■ Provided entries:
+---+
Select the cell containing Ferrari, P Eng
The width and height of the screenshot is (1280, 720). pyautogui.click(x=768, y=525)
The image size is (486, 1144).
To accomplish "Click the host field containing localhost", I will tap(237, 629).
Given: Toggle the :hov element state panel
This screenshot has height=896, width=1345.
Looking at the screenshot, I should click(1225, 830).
+---+
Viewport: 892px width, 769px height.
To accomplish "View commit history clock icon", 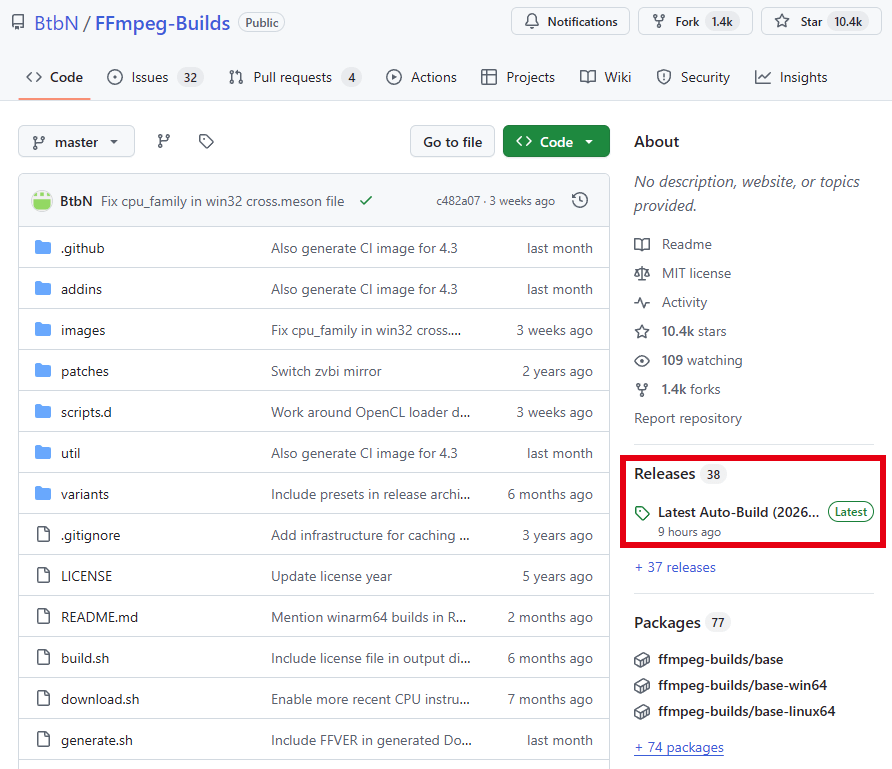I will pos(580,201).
+---+
■ The request: Retype the data from the line with "Select the cell containing Ferrari, P Eng" to the line with "will tap(237, 629).", keeping every line exactly as it appears.

■ Finished task:
Select the cell containing Ferrari, P Eng
The width and height of the screenshot is (1280, 720). pyautogui.click(x=768, y=525)
The image size is (486, 1144).
To accomplish "Click the host field containing localhost", I will tap(237, 629).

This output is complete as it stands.